Embora o enfrentamento da pandemia seja prioritário, não podemos postergar mais as soluções definitivas para os gargalos que impedem nosso desenvolvimento. Um deles, com certeza, é o ensino. O novo coronavírus agravou um problema que já era insustentável, conforme se observa no “Relatório de Monitoramento Global da Educação 2020: inclusão e educação, todos, sem exceção”, apresentado recentemente pela Unesco.
O estudo reporta o aumento da exclusão durante a pandemia e estima que cerca de 40% dos países de renda baixa e média-baixa não apoiaram os estudantes desfavorecidos durante o fechamento temporário das escolas. Preconiza, ainda, que, no momento da reabertura das escolas, as nações deem atenção aos que foram deixados para trás, visando promover sociedades mais resilientes e igualitárias. Na América Latina, cerca de 60% dos países têm uma definição de educação inclusiva, mas apenas 64% dessas definições cobrem vários grupos marginalizados. Ou seja, a maioria dos países, dentre eles o Brasil, ainda não adotou um conceito amplo de inclusão.

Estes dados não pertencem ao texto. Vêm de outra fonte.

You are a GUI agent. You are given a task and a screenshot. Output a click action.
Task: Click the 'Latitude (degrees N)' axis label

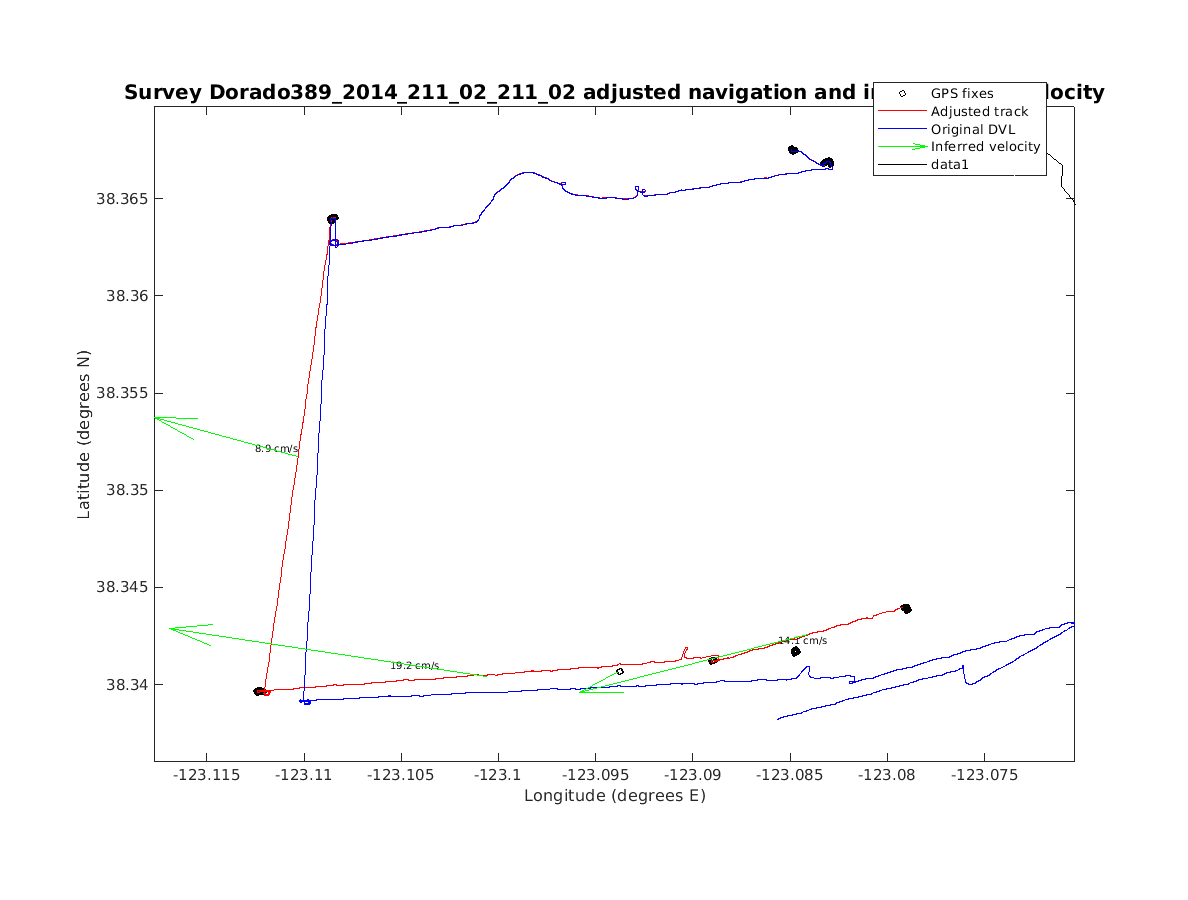(84, 433)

Outro estudo, este do Unicef (Fundo das Nações Unidas para a Infância) revelou que nosso país tem 1,4 milhão de crianças e adolescentes entre 6 e 17 anos fora da escola. Ademais, 5,5 milhões de brasileiros nessa faixa etária não tiveram atividades escolares em 2020 por causa da pandemia. Os dados, extraídos de levantamento feito pelo IBGE, mostram que o percentual de estudantes de seis a 17 anos que não frequentavam a escola foi de 3,8% (1,38 milhão), superior à média nacional de 2019, de 2%.
Os equívocos do passado e do presente, evidenciados nessas e em numerosas outras estatísticas, nos causarão sérios danos, como já tem ocorrido, em curto, médio e longo prazos. A competitividade da economia e aumento da renda dependem fundamentalmente do ensino de qualidade, em todas as suas etapas, num modelo no qual os sistemas público e privado devem complementar-se para atender a todas as demandas da sociedade. Somente as nações que proveram de modo adequado essa prioridade ascenderam em seu desenvolvimento, como se constata em vários exemplos, como os da Coreia do Sul e Singapura, mais recentemente.

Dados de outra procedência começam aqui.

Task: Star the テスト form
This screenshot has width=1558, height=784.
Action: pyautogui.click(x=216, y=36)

A correlação entre educação, crescimento sustentado, renda per capita alta e inclusão socioeconômica já era acentuada. Agora, está se tornando radical, num novo ambiente tecnológico de inteligência artificial, machine learning, internet das coisas, robotização, drones, 5G e todos os processos disruptivos do trabalho que estão mudando a economia, a indústria, o Brasil e o mundo. Enquanto isso, continuamos lamentando que, conforme demonstram vários estudos, a produtividade média de nossos recursos humanos seja de três a quatro vezes menor do que em nações onde o ensino é direito e não privilégio!

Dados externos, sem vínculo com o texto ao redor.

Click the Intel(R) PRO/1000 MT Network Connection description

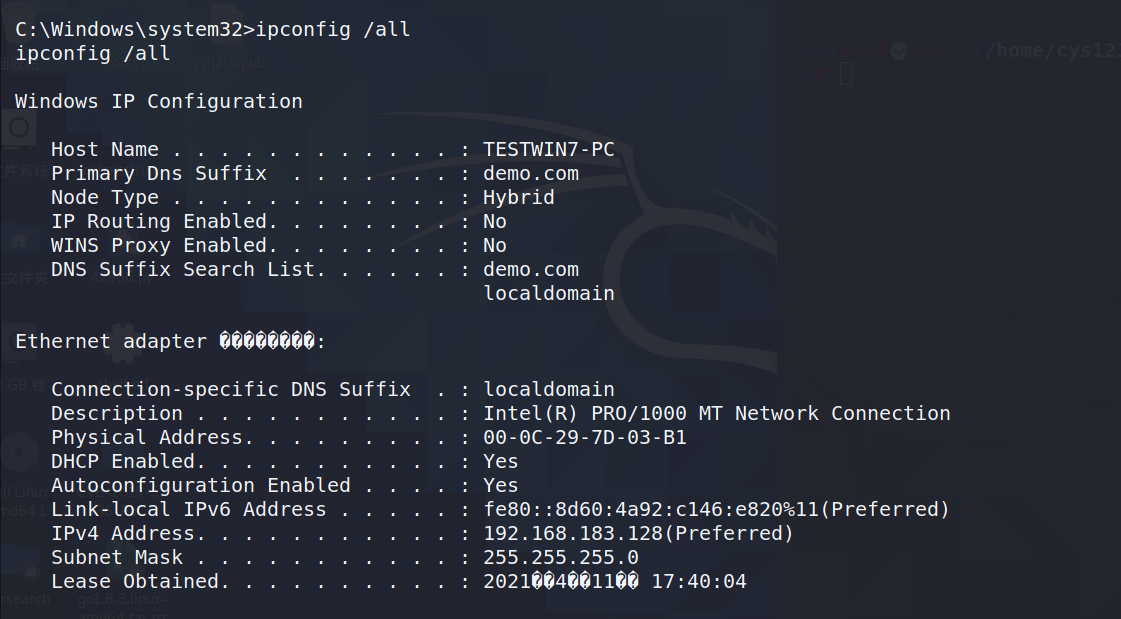pos(716,413)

Por isso, as políticas de educação, que agora também precisam contemplar ampla inclusão digital dos alunos de baixa renda, em casa e nas escolas, devem ser tratadas diariamente como prioridades, sendo destacadas como manchetes da mídia jornalística, juntamente com a agenda econômica, também relevante, dada a grave crise atual. Precisamos discutir e entender por que os significativos avanços de acesso à Educação Básica e ao Ensino Superior ainda não se materializaram numa oferta qualitativa mais numerosa de novos talentos e profissionais.
É decisivo, portanto, avançar na agenda da educação de qualidade. Sabemos como fazer, como se observa nos sistemas das escolas do Sesi, Senai e outras do Sistema S. Há, ainda, muitas iniciativas e investimentos privados na área do ensino, como o Todos pela Educação, mas isso tem de ganhar escala na sociedade, tornando-se um tema de interesse nacional, que sensibilize corações e mentes. O envolvimento das famílias no processo também é necessário, orientando, acompanhando e estimulando a escolaridade das crianças e jovens.
É preciso vontade política e compromisso com as metas de desenvolvimento. Não podemos esperar o fim da pandemia para iniciar a redenção do ensino. A educação precisa ser, mais do que nunca, uma paixão nacional.
*Fernando Valente Pimentel é presidente da Associação Brasileira da Indústria Têxtil e de Confecção .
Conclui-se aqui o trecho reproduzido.